Feedback from people who hire science majors suggests that students are expected to have basic laboratory safety literacy when they take a job related to their major.

Following this theme, presentations highlighted the difference between the tools and techniques of historical descriptive chemistry and the theory of molecular-level activity that is focused on chemistry textbooks. One presentation mentioned a recent article in the Journal of Chemical Education that suggests that the current undergrad teaching lab experience provides students with neither improved understanding of molecular theory nor increased comfort with working in a chemical laboratory.

However, an off-hard remark by one presenter raised another question in my mind that no one remarked on. He mentioned that his institution was in the planning stages for new chemistry teaching laboratories that would include a fume hood for every student team. This is becoming an increasingly common design strategy in higher education. As a result, many teaching laboratories have in the neighborhood of 40 air changes per hour (ACH); this rate is many times that generally required by safety considerations in the research laboratory (between 6 and 12 ACH are considered appropriate there).

This design habit raises concerns about ventilation noise (especially important in teaching labs), as well as about the financial and carbon costs of heating and cooling these labs.
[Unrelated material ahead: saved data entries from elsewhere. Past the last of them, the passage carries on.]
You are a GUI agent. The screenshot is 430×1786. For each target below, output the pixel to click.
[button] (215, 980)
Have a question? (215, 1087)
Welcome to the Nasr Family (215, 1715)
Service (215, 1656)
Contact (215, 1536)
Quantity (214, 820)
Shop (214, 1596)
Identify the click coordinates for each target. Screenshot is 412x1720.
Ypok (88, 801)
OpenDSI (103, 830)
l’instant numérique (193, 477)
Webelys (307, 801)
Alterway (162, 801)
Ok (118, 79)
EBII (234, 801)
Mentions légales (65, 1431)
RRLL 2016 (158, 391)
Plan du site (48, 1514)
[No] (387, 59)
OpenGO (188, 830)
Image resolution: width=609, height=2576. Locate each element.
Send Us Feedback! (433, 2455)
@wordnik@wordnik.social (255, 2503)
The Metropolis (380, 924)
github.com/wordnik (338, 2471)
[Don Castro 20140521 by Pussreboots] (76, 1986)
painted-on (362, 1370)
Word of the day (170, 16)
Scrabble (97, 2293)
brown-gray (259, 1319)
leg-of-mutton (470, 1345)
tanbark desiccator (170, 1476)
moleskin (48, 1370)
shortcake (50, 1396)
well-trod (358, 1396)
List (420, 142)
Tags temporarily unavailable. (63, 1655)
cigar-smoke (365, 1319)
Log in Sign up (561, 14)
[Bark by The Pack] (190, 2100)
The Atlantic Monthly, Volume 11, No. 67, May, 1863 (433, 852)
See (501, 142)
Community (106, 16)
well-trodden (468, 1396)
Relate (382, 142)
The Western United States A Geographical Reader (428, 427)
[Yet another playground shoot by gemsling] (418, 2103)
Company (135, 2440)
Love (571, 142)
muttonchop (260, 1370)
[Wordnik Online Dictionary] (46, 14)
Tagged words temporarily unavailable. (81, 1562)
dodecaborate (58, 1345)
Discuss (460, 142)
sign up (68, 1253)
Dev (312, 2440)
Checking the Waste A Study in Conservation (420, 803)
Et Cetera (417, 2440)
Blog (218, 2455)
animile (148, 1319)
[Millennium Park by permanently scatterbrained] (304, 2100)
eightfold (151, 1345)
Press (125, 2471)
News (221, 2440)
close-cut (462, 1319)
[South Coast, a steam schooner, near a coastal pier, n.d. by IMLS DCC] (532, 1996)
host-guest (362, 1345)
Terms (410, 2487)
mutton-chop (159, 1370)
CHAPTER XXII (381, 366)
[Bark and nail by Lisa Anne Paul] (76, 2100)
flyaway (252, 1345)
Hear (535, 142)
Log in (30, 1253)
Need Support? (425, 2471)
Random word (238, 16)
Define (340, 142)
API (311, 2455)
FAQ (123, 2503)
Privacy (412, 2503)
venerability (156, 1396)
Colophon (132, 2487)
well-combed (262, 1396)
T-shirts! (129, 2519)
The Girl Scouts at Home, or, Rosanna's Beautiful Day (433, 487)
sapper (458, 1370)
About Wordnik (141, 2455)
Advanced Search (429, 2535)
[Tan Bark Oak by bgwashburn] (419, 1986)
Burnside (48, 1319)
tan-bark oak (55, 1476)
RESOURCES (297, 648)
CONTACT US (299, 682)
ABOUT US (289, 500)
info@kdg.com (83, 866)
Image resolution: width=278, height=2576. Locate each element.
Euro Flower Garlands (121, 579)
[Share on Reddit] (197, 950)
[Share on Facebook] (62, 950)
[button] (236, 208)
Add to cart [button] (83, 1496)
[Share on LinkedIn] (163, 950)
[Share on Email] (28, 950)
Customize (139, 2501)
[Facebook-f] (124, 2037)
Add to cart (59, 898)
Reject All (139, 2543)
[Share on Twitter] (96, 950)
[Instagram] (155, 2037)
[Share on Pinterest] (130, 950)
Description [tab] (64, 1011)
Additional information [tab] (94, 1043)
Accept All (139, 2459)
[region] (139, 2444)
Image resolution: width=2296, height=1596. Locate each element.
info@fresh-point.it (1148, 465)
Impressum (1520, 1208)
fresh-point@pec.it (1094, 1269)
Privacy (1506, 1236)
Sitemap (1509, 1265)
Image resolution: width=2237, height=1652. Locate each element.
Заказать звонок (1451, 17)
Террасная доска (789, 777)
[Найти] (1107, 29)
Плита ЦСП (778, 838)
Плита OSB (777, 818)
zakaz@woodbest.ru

Another important question to consider, more directly related to the topic discussed in the symposium, is whether students are developing chemical handling habits based on over-ventilated teaching laboratories that will not serve them well when they reach other laboratories. My experience in responding to complaints about inadequate ventilation in research laboratories is that essentially all of these complaints are rooted in poor practices in using fume hoods and/or the result of sloppy housekeeping of odoriferous chemicals outside the hood. These practices many not be noticed in a teaching lab, where ventilation rates are so high that the difference between being inside and outside the hood can sometimes be difficult to discern.

The challenge of defining the 21st mission of introductory chemistry teaching laboratories, in which the majority of students do not expect to pursue chemical research as a career path, but are likely to use chemicals as part of their science, are significant. The teaching lab role in teaching chemical safety is assuming greater importance, as indicated by a recent analysis of the ACS Committee of Professional Training's guidelines for chemistry programs. However, opportunities for better understanding how to implement these criteria remain.